Zwar kann der Regelung zufolge ein Bundesland „Aufgaben des grenzpolizeilichen Einzeldienstes mit eigenen Kräften“ wahrnehmen - aber nur im Einvernehmen mit dem Bund. Und wenn dieser einer Maßnahme zustimmt, kann er sie auch gleich selbst ausführen. De Maiziere hatte ja im September bereits Kontrollen an den deutschen Grenzen angeordnet, die seither auch eifrig stattfinden. Die Münchner Positionierung ist denn auch als Appell an den Bund zu betrachten, Seehofer redet von einer „Forderung an Berlin“.

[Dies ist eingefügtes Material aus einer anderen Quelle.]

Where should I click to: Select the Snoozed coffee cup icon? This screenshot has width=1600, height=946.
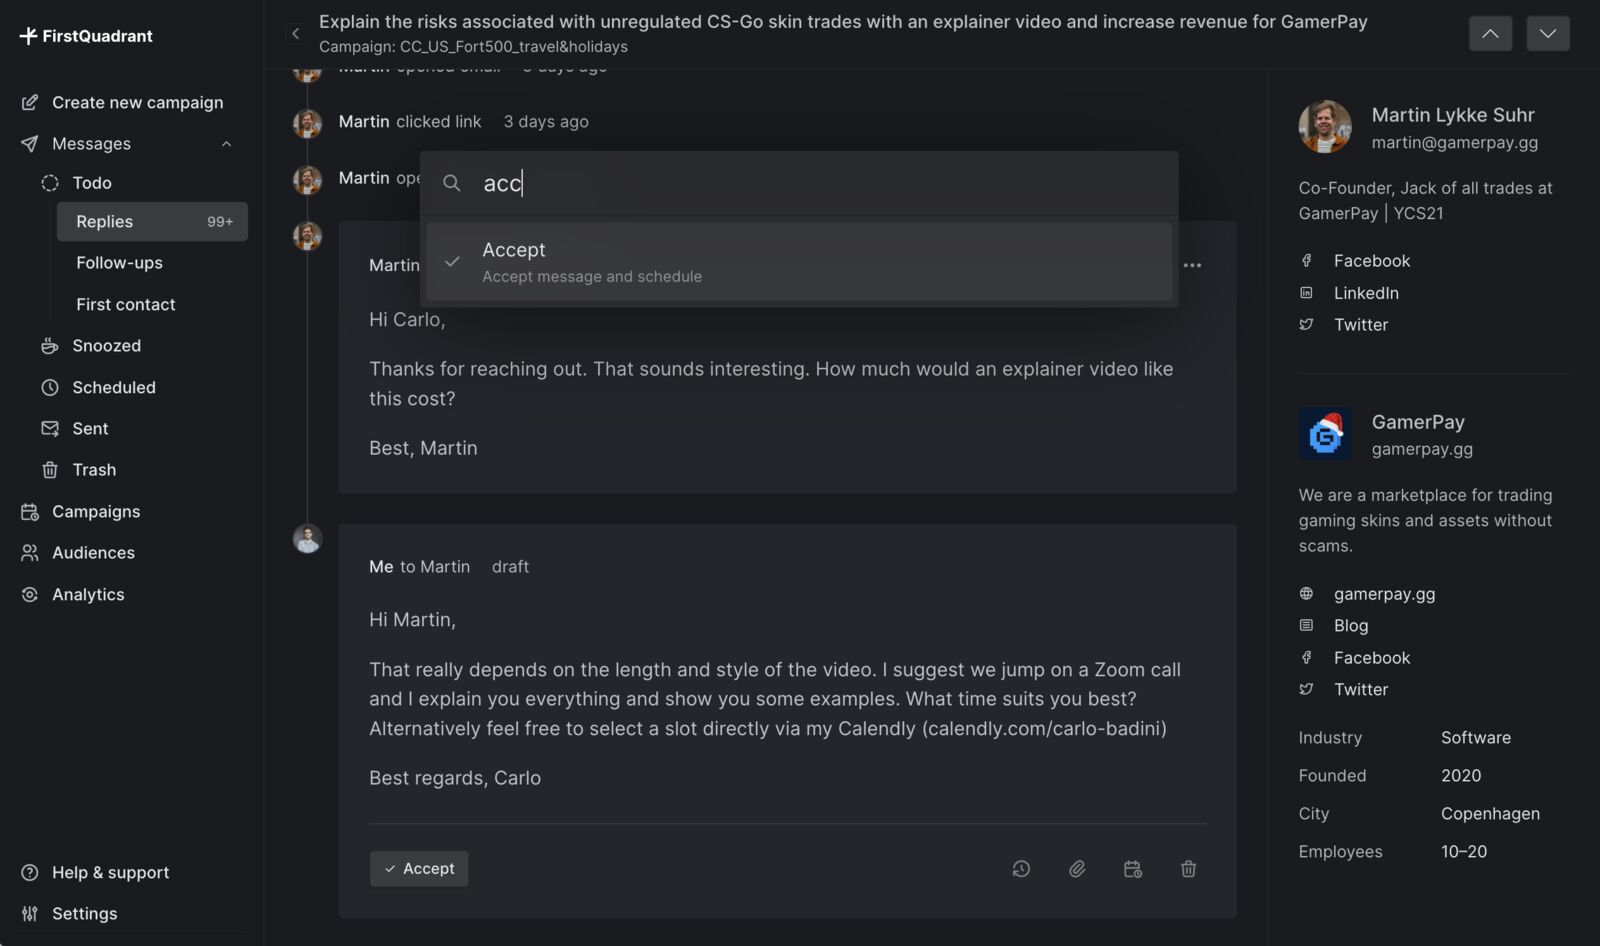[x=50, y=345]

Auf ein weiteres rechtliches Problem weist die Organisation Pro Asyl hin. Nach EU-Recht dürfe Deutschland Flüchtlinge nicht einfach in den Nachbarstaat Österreich zurückschicken, sondern nur in den zuständigen EU-Staat - und das ist jenes Land, in dem der Flüchtling erstmals EU-Boden betreten hat - also etwa Griechenland oder Ungarn. So sieht es auch das sogenannte Dublin-Verfahren vor.

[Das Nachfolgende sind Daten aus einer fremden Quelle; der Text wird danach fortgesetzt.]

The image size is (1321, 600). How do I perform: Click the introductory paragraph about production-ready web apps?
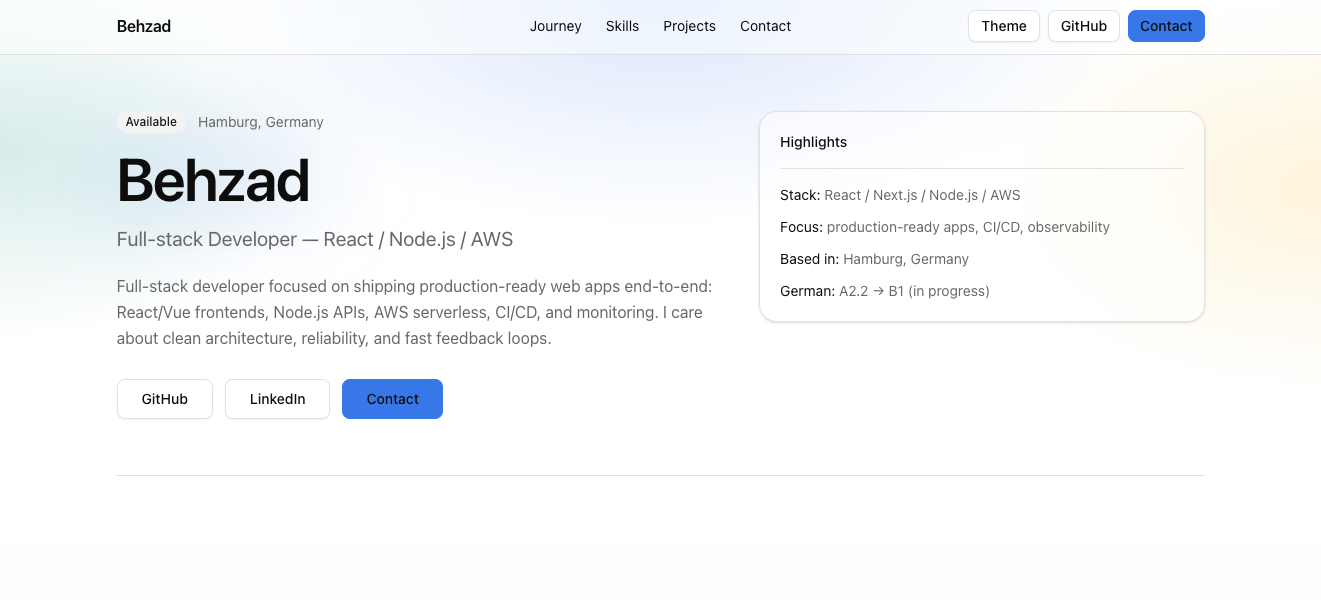point(414,312)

Bei einer Abschiebung nach Ungarn müsse wegen des dortigen Umgangs mit den Flüchtlingen aber zudem geprüft werden, ob eine Abschiebung dorthin überhaupt mit der Europäischen Menschenrechtskonvention vereinbar ist. „Ein kurzer Prozess an den Landgrenzen entbehrt jeder rechtsstaatlichen Grundlage“, kritisiert Pro Asyl.
Der Freistaat hingegen schätzt die Rechtslage ganz anders ein. Die sofortige Zurückweisung sei durchaus zulässig, weil das deutsche Recht schon seit 1993 kein Asyl für Menschen vorsehe, die aus einem sicheren Land einreisen, argumentiert Bayerns Innenminister Joachim Herrmann (CSU). Und Deutschland sei ausschließlich von sicheren Staaten umgeben. Außerdem gehe es nicht, dass sich Deutschland an die Dublin-Regeln hält, während andere das nicht tun. Herrmann droht gar mit einer Verfassungsklage, sollte der Bund den Zuzug von Flüchtlingen nicht begrenzen.